EXTRAIT DE PAGE
┌────────

Jeudi 7 mars, les émouvantes obsèques populaires, à la fois familiales et amicales, de Stéphane Hessel au cimetière du Montparnasse ont été marquées par deux discours, l'un de Michel Rocard, l'autre d'Edgar Morin, que Mediapart vous permet de découvrir. Deux discours en empathie qui font contraste avec le discours tout en retenue, voire en réserve, de François Hollande lors de l'hommage officiel qui avait précédé aux Invalides.
Voir Edgar Morin en colère est une rareté. C'est pourtant bien ce qui s'est passé au début de son bel hommage à l'ami disparu, avec lequel il avait publié, en 2011, Le chemin de l'espérance (Fayard), prolongation, approfondissement et développement du propos d'Indignez-vous! (Indigène), paru un an auparavant. Une colère bouleversée et bouleversante, sans artifice ni calcul. C'est à 1 mn 10 sec de la vidéo ci-dessous et c'est à propos de la Palestine.

└────────

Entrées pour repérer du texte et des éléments

┌────────

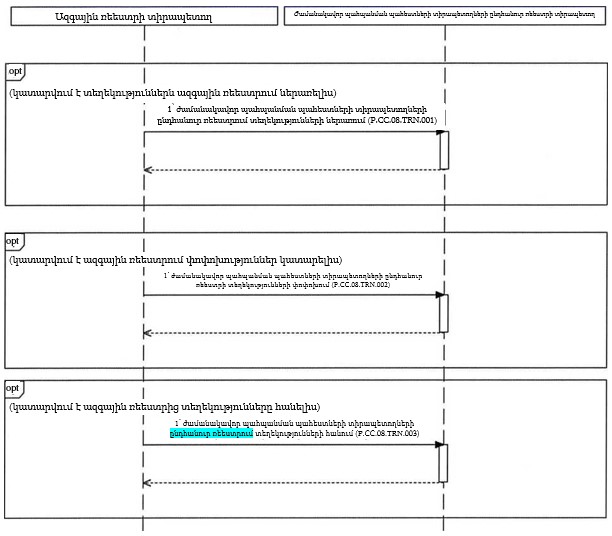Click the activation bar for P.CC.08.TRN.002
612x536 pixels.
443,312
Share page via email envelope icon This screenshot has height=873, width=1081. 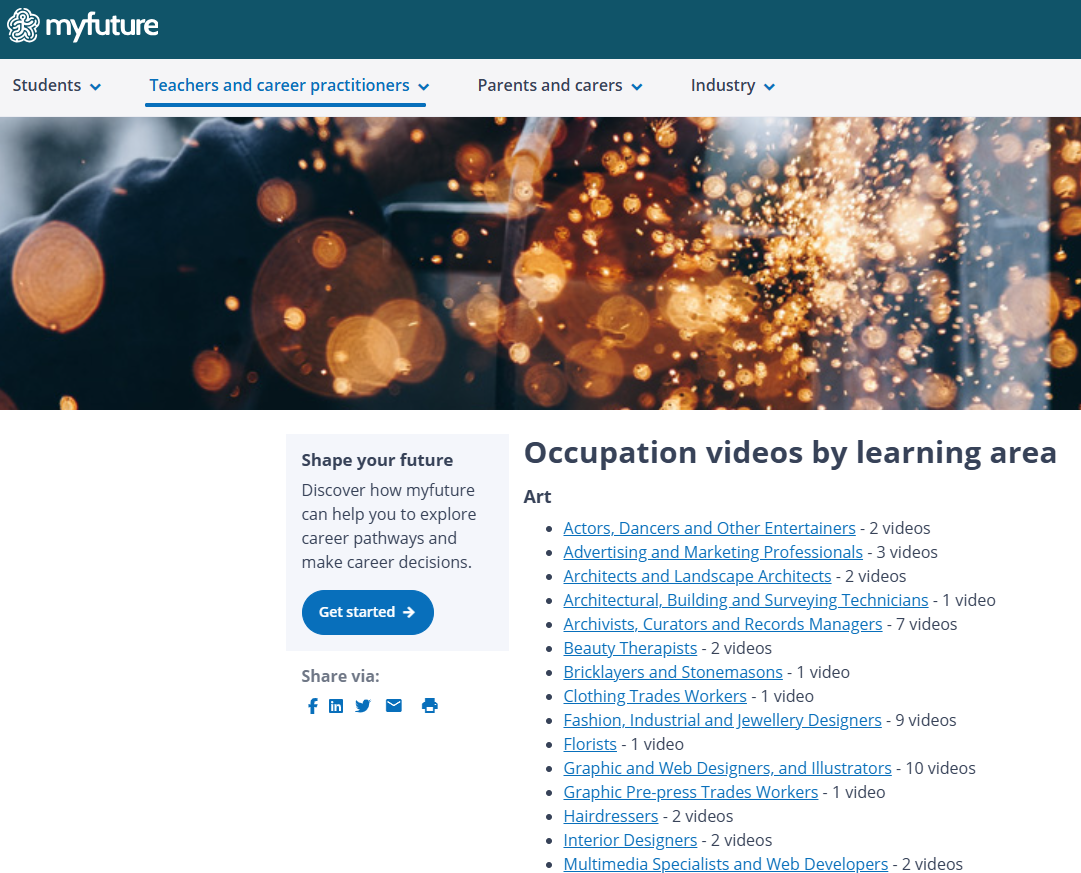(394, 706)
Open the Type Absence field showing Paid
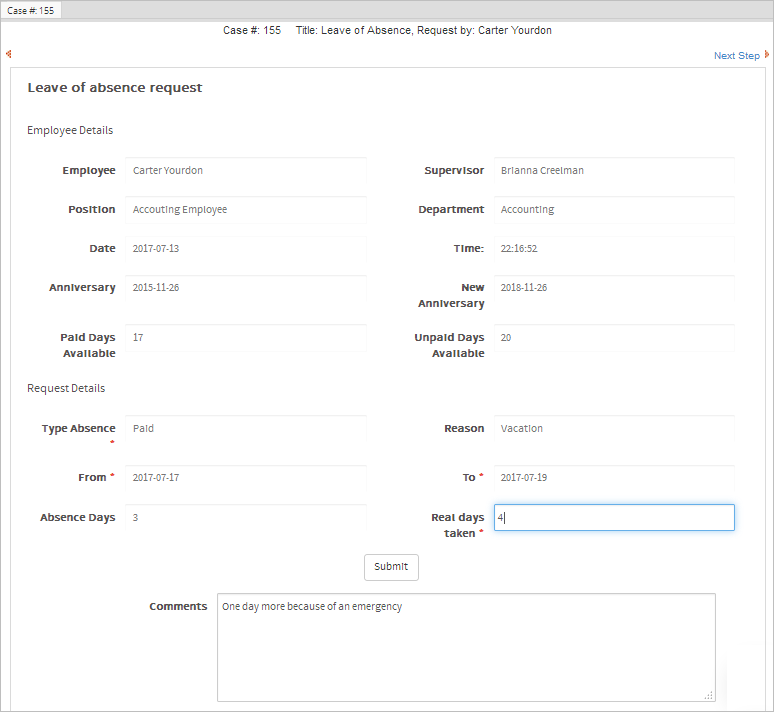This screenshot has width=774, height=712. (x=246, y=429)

└────────

CONSIGNE
Recopiez en entier l'extrait sur les obsèques de Stéphane Hessel, à l'identique.

CORRIGÉ
Jeudi 7 mars, les émouvantes obsèques populaires, à la fois familiales et amicales, de Stéphane Hessel au cimetière du Montparnasse ont été marquées par deux discours, l'un de Michel Rocard, l'autre d'Edgar Morin, que Mediapart vous permet de découvrir. Deux discours en empathie qui font contraste avec le discours tout en retenue, voire en réserve, de François Hollande lors de l'hommage officiel qui avait précédé aux Invalides.
Voir Edgar Morin en colère est une rareté. C'est pourtant bien ce qui s'est passé au début de son bel hommage à l'ami disparu, avec lequel il avait publié, en 2011, Le chemin de l'espérance (Fayard), prolongation, approfondissement et développement du propos d'Indignez-vous! (Indigène), paru un an auparavant. Une colère bouleversée et bouleversante, sans artifice ni calcul. C'est à 1 mn 10 sec de la vidéo ci-dessous et c'est à propos de la Palestine.